Degradation of InGaN/GaN laser diodes investigated by cross-sectional electron beam induced current imaging

In this study, the degradation mechanism of InGaN/GaN laser diodes has been investigated using cross-sectional electron beam induced current (EBIC) imaging, combined with scanning electron microscopy (SEM). By comparing the EBIC images of an untested and a degraded laser from the same laser bar, we show that the p-n junction position of the degraded laser has shifted towards the n-doped region and the carrier interface at the p-side of the p-n junction of the degraded laser became less sharp than in the original laser diode. This p-n junction position shift leads to carrier compensation in the active and the n-doped regions, which subsequently leads to an imbalance in the hole and electron concentrations in the active region and a reduction in the emission efficiency of InGaN quantum wells.
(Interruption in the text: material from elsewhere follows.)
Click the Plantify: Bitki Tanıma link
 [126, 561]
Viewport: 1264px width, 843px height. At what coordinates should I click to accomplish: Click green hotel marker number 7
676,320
This occurs because a displacement of the p-n junction, from its optimal position, results in a minority carrier loss, as the latter has a higher probability of recombining non-radiatively en-route to the active region. The minority carrier diffusion lengths were also calculated using two different theoretical models. The results show that the electron diffusion length in the p-doped region in the degraded laser is longer than that in the untested laser. The reason may also be related to the compensation effect or the reduced recombination rate in the degraded laser, which will result in an increase in the threshold current of the laser and the degradation of the laser.